В пятницу меня спрашивали коллеги — чего грустный ходишь? Проблемы какие-то? А я им такой: да ну, какие проблемы, одного сегодня вон вообще распяли, а я так, репу хожу почёсываю.
А так — не грустный был, а задумчивый. Пересобирал в голове метафору изначального Песаха по отношению к нашему Воскресению.
Контекст такой. Я уже писал где-то, что значила тогда, три с половиной тысячи лет тому назад, формула «раб Божий». В те времена каждому было понятно: у любого раба — только один хозяин. И в этом смысле — и в этом была ключевая революция в сознании — «раб Божий» буквально означало «свободный человек», то есть ничей не раб из живущих на земле — включая, в первую очередь, Фараона.
Исход из «египетского рабства» — это было одновременно действием религиозным и политическим; причем без четкой границы между первым и вторым. Напоминаю, фараон в Египте обожествлялся; и в этом была религиозная логика Исхода — но она же одновременно и политическая; путь настоящего, полного и окончательного освобождения. Не только «ты нам больше не царь», но и «ты нам больше не бог».
Иисус своей жизнью и проповедью (до распятия) дал новое дыхание этой линии — с этим его «царство мое не от мира сего». Можно это понять так, что он этой фразой себя манифестирует царем этого самого параллельного, неотмирного царства; а можно и так, что никаким не царем, а просто «гражданином» — «мое» царство не в смысле «я там царь», а в том, что «я ему принадлежу»; и, соответственно, в логике Исхода, не принадлежу ни одному из земных царств, включая, собственно, Римскую Империю. Кстати, само по себе «подрыв устоев», более чем достаточно для высшей меры.
Но сюжет Воскресения поднимает ставки намного выше. При подстановке в формулу Песаха в роли Царя, Фараона и т.п. оказывается сама Смерть — такой «царь», перед которым ничто все цари земные — а, может, даже и боги. Слово «смертный» — это про каждого из нас. А тут вдруг — о том, что и из этого «египта», оказывается, можно уйти.
Причём за прошедшие с тех пор две тысячи лет мы так и не поняли, как именно. Он улетел, но обещал вернуться.

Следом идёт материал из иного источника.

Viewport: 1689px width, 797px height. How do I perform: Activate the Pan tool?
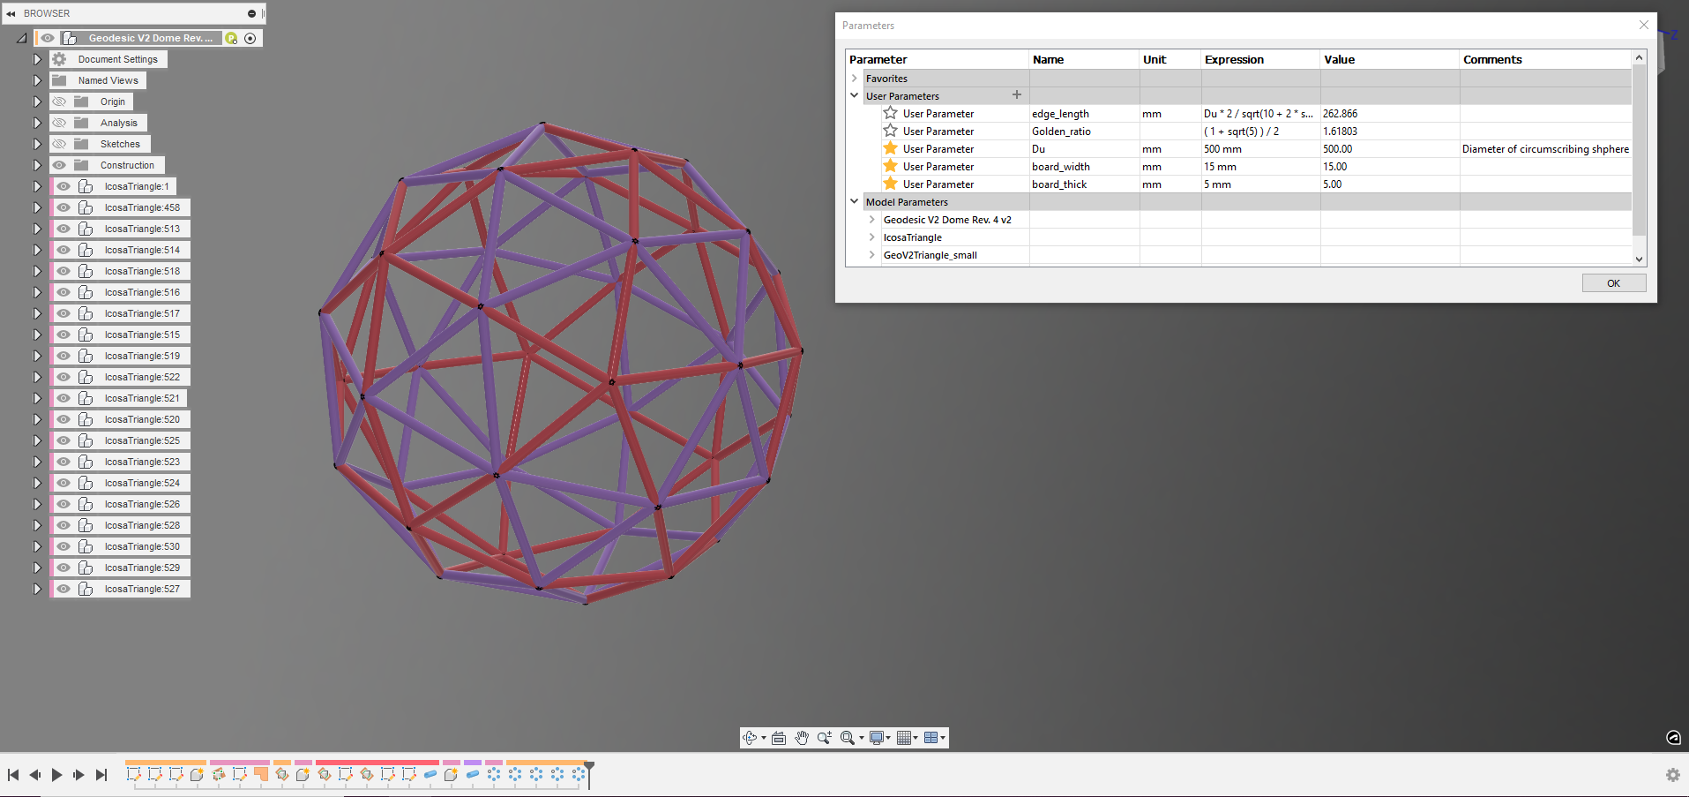[x=801, y=738]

А больше с тех пор все только умирали, никто не воскресал. А в какой-то момент, если верить герру Ницше, даже Бог — и тот умер. В смысле, уже не сын, а папа. Так это или не так — каждый понимает на свой вкус, но ключевое именно в христианской версии Пасхи — сама идея, что смерть, вообще-то, тоже можно победить.
Все эти века с тех пор развивалась теория о том, что вот, тело-то смертно, а душа нет, и победа над смертью — она только в этом смысле: жил правильно — душа получает после расставания с телом вечную жизнь, жил неправильно — вечную смерть. И дальше — многие века кровавого вселенского мордобоя на предмет того, как именно правильно жить и во что именно правильно верить. Но, жестко говоря, а можно ли вообще считать всю эту мутноватую заплачку про «душу» адекватным рецептом победы над смертью? Натяжка на натяжке и допущение на допущении.
Рационалисты-сциентисты пошли другим путём — а давайте, не заморачиваясь, попробуем найти рецепт биологического бессмертия именно тела? Ну или, если уж это совсем никак, хотя бы «засейвимся» на флешку и будем произвольно менять оболочки по мере их обветшания — как завещали нам еще древние братья-индусы. Но ни в том, ни в другом треке тоже пока заметных успехов не наблюдается. Тушка как была, так и остаётся запрограммирована рано или поздно самоуничтожиться, а корректно извлечь из нее своё «я» на другую физическую платформу тоже пока вроде бы не представляется возможным, несмотря на все достижения передовой науки. Просто потому, что наука пока и близко не подошла к объяснению того, что такое и как устроено это самое «я» у человека разумного.
Есть еще третий путь — «расслабиться и получить удовольствие». Ну то есть переописать смерть не как ужас-ужас и конец всему, а как — ну и норм, отмучился и счастлив. Примерно в эту сторону пошли товарищи буддисты и прочие любители «духовных практик». Но меня как-то в ту сторону ну совсем не тянет: мало того что помирать, как ни крути, все же неохота, а еще и промывать самому себе изо дня в день мозги, затачиваясь на то, что жизнь боль и ну ее нафиг, такую жизнь — это какой-то законченный мазохизм, пусть даже ради большой цели избавиться от экзистенциального ужаса смерти.
Короче, у меня вывод такой. У нас часто в связи с Днём космонавтики пишут что-то вроде, «прости, Юра», а я вот по случаю Пасхи готов написать где угодно «прости, Господи». Что мы за целые две тысячи лет так и не поняли, что именно Ты имел в виду, когда сказал нам, что смерти нет и что ее можно победить.
Но — не оставляем надежды. Мне кажется, в данном случае именно это главное.